• **Exercise task**:
Reproduce the forum thread on NVMe SLOG write performance below word for word, from its title through the final reply.

• **Source text**:
============================================================
Help getting the most out of NVMe SLOG

Brezlord · Dec 12, 2018

I'm at loss to work out why I cant get SLOG write performance with an Intel Optane 900p. I have no turntables set.

SMB Data set Sync Off. Great results.

SMB Data set Sync On. Not Good

Gstat backs this up. The Optane is running in a X8 pcie 3 slot at x4 speed direct to CPU not through PHC. Have tried a different x8 slot no change.

Code:

root@nas1:~ # diskinfo -wS /dev/nvd0
/dev/nvd0
        512             # sectorsize
        280065171456    # mediasize in bytes (261G)
        547002288       # mediasize in sectors
        0               # stripesize
        0               # stripeoffset
        INTEL SSDPED1D280GA     # Disk descr.
        PHMB742301K1280CGN      # Disk ident.
        Yes             # TRIM/UNMAP support
        0               # Rotation rate in RPM

Synchronous random writes:
         0.5 kbytes:     16.7 usec/IO =     29.2 Mbytes/s
           1 kbytes:     16.8 usec/IO =     58.3 Mbytes/s
           2 kbytes:     17.1 usec/IO =    114.1 Mbytes/s
           4 kbytes:     14.5 usec/IO =    268.7 Mbytes/s
           8 kbytes:     16.7 usec/IO =    468.6 Mbytes/s
          16 kbytes:     21.4 usec/IO =    729.7 Mbytes/s
          32 kbytes:     30.2 usec/IO =   1035.4 Mbytes/s
          64 kbytes:     47.7 usec/IO =   1309.7 Mbytes/s
         128 kbytes:     83.4 usec/IO =   1499.0 Mbytes/s
         256 kbytes:    151.2 usec/IO =   1653.9 Mbytes/s
         512 kbytes:    282.9 usec/IO =   1767.1 Mbytes/s
        1024 kbytes:    546.1 usec/IO =   1831.1 Mbytes/s
        2048 kbytes:   1075.3 usec/IO =   1860.0 Mbytes/s
        4096 kbytes:   2112.9 usec/IO =   1893.1 Mbytes/s
        8192 kbytes:   4192.1 usec/IO =   1908.4 Mbytes/s

Any suggestions are welcome.

redbull666 · Feb 16, 2019

Did you ever fix the issue with the Optane 900p? Seems like a bit of a waste of 400 Euro otherwise!
============================================================
• **Data**:
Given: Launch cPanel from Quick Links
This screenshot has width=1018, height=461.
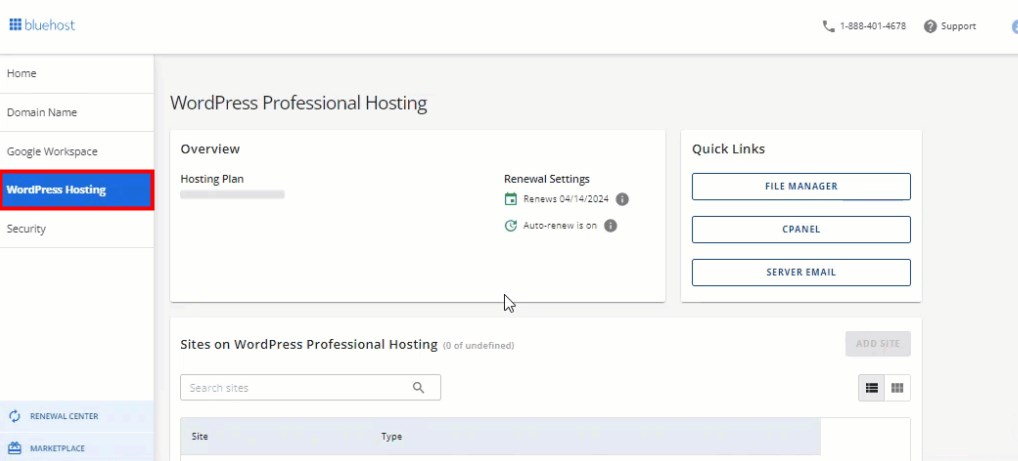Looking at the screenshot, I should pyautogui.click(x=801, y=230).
============================================================
• **Solution to the exercise**:
Help getting the most out of NVMe SLOG

Brezlord · Dec 12, 2018

I'm at loss to work out why I cant get SLOG write performance with an Intel Optane 900p. I have no turntables set.

SMB Data set Sync Off. Great results.

SMB Data set Sync On. Not Good

Gstat backs this up. The Optane is running in a X8 pcie 3 slot at x4 speed direct to CPU not through PHC. Have tried a different x8 slot no change.

Code:

root@nas1:~ # diskinfo -wS /dev/nvd0
/dev/nvd0
        512             # sectorsize
        280065171456    # mediasize in bytes (261G)
        547002288       # mediasize in sectors
        0               # stripesize
        0               # stripeoffset
        INTEL SSDPED1D280GA     # Disk descr.
        PHMB742301K1280CGN      # Disk ident.
        Yes             # TRIM/UNMAP support
        0               # Rotation rate in RPM

Synchronous random writes:
         0.5 kbytes:     16.7 usec/IO =     29.2 Mbytes/s
           1 kbytes:     16.8 usec/IO =     58.3 Mbytes/s
           2 kbytes:     17.1 usec/IO =    114.1 Mbytes/s
           4 kbytes:     14.5 usec/IO =    268.7 Mbytes/s
           8 kbytes:     16.7 usec/IO =    468.6 Mbytes/s
          16 kbytes:     21.4 usec/IO =    729.7 Mbytes/s
          32 kbytes:     30.2 usec/IO =   1035.4 Mbytes/s
          64 kbytes:     47.7 usec/IO =   1309.7 Mbytes/s
         128 kbytes:     83.4 usec/IO =   1499.0 Mbytes/s
         256 kbytes:    151.2 usec/IO =   1653.9 Mbytes/s
         512 kbytes:    282.9 usec/IO =   1767.1 Mbytes/s
        1024 kbytes:    546.1 usec/IO =   1831.1 Mbytes/s
        2048 kbytes:   1075.3 usec/IO =   1860.0 Mbytes/s
        4096 kbytes:   2112.9 usec/IO =   1893.1 Mbytes/s
        8192 kbytes:   4192.1 usec/IO =   1908.4 Mbytes/s

Any suggestions are welcome.

redbull666 · Feb 16, 2019

Did you ever fix the issue with the Optane 900p? Seems like a bit of a waste of 400 Euro otherwise!